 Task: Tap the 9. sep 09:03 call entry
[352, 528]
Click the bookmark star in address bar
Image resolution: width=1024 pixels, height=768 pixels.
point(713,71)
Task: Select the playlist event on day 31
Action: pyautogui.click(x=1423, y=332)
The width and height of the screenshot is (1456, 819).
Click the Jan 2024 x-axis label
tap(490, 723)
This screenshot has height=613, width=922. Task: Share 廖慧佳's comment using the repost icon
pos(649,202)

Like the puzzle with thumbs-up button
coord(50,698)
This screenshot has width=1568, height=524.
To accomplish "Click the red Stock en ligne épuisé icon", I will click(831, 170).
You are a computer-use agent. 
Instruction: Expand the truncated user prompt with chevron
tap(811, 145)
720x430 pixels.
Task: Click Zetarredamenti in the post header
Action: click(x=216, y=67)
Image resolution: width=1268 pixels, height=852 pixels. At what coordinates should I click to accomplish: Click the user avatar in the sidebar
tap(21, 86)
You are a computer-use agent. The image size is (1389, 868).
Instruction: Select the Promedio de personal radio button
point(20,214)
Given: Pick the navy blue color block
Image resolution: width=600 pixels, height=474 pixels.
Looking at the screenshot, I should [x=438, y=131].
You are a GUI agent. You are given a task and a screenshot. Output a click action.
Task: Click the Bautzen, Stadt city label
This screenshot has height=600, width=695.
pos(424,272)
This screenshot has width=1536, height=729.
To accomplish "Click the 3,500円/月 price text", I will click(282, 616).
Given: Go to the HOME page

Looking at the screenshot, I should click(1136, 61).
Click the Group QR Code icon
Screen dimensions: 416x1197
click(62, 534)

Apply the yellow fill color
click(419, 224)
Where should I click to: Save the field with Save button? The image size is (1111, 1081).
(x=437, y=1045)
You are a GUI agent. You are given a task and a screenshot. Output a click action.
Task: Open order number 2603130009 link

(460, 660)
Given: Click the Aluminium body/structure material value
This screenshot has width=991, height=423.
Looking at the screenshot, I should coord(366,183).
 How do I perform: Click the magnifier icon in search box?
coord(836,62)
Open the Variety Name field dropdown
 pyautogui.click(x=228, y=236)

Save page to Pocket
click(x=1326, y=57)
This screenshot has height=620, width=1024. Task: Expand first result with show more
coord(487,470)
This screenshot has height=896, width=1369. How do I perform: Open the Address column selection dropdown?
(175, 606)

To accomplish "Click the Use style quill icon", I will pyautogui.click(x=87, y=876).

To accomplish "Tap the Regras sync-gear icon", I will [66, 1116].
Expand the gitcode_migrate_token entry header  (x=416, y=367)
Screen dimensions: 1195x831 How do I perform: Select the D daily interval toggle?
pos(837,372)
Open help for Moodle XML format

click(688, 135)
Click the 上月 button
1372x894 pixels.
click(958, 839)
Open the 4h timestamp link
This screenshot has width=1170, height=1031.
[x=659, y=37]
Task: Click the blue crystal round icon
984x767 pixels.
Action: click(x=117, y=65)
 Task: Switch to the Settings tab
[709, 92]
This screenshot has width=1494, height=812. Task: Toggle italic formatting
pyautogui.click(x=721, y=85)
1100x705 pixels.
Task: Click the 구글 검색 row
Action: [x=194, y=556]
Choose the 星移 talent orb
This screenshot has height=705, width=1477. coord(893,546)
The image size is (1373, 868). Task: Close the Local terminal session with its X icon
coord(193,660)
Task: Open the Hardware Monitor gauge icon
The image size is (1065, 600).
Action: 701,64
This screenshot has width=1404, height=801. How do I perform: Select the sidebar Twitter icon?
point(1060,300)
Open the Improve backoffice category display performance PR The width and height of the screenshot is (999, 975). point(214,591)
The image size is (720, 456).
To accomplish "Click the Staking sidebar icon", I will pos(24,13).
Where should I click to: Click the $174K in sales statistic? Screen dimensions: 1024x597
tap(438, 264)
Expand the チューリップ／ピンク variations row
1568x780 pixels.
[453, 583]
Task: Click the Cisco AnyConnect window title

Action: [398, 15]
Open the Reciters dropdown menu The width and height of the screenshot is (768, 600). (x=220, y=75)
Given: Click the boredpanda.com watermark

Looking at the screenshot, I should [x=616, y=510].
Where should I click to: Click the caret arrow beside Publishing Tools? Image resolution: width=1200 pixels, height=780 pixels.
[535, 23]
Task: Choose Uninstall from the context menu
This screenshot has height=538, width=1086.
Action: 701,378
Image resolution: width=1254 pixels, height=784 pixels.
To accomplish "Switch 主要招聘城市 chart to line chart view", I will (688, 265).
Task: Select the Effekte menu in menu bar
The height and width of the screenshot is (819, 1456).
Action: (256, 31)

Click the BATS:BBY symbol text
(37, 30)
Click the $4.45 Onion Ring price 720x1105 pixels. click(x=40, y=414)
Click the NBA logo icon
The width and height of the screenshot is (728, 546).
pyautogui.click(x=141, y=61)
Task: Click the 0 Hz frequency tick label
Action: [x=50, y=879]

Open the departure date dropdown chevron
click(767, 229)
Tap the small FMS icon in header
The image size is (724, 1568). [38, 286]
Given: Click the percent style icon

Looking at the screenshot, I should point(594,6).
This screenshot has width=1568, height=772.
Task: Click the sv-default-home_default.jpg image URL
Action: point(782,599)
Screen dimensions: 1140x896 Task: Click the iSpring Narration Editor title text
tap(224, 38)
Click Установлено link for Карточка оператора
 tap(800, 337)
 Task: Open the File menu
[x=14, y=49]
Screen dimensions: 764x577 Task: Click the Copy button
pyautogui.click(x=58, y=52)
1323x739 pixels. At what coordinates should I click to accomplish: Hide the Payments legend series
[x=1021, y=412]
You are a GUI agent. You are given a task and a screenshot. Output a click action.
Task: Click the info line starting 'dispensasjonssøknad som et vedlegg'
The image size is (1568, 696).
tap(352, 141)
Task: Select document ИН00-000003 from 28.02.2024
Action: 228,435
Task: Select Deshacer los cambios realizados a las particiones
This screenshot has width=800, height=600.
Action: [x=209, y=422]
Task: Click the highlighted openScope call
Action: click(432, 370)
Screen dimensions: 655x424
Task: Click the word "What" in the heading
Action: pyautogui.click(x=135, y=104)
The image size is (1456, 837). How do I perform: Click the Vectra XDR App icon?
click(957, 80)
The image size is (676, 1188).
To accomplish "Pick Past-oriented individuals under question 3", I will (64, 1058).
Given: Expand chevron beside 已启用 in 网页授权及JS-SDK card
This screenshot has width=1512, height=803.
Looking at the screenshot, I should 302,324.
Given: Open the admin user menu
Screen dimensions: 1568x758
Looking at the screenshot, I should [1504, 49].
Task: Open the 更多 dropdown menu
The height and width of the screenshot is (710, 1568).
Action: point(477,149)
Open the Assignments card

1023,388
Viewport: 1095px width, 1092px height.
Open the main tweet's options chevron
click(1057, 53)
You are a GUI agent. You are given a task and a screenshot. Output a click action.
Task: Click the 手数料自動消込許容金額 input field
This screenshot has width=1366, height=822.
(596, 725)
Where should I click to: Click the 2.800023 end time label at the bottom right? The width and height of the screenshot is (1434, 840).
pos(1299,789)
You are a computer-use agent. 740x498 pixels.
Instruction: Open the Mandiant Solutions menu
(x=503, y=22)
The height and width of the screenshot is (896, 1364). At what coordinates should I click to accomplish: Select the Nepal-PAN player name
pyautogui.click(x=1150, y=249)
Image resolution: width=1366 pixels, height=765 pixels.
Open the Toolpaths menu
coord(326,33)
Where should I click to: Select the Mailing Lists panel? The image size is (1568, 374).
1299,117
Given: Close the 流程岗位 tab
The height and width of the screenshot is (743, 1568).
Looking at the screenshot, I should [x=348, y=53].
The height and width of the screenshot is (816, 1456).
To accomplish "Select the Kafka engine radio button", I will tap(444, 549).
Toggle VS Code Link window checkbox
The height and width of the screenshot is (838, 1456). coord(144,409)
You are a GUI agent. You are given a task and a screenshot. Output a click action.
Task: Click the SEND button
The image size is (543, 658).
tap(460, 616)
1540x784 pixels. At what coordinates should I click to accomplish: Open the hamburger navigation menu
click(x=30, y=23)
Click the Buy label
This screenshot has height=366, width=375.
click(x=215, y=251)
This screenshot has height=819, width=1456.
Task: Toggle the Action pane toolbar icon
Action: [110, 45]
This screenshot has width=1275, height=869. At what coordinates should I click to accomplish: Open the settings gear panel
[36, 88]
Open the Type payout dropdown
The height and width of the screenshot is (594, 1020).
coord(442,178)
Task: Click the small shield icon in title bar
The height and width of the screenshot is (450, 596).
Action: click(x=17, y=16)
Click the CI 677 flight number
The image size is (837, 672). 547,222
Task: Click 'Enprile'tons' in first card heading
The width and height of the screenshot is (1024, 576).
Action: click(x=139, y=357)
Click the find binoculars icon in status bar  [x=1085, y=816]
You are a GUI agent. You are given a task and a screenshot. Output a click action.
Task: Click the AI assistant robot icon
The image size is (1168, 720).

══════

→ Exercise prompt: Copy the records word for word, starting at the first line and ending after the line that contains "will click(831, 170).".

→ Exercise answer:
 Task: Tap the 9. sep 09:03 call entry
[352, 528]
Click the bookmark star in address bar
Image resolution: width=1024 pixels, height=768 pixels.
point(713,71)
Task: Select the playlist event on day 31
Action: pyautogui.click(x=1423, y=332)
The width and height of the screenshot is (1456, 819).
Click the Jan 2024 x-axis label
tap(490, 723)
This screenshot has height=613, width=922. Task: Share 廖慧佳's comment using the repost icon
pos(649,202)

Like the puzzle with thumbs-up button
coord(50,698)
This screenshot has width=1568, height=524.
To accomplish "Click the red Stock en ligne épuisé icon", I will click(831, 170).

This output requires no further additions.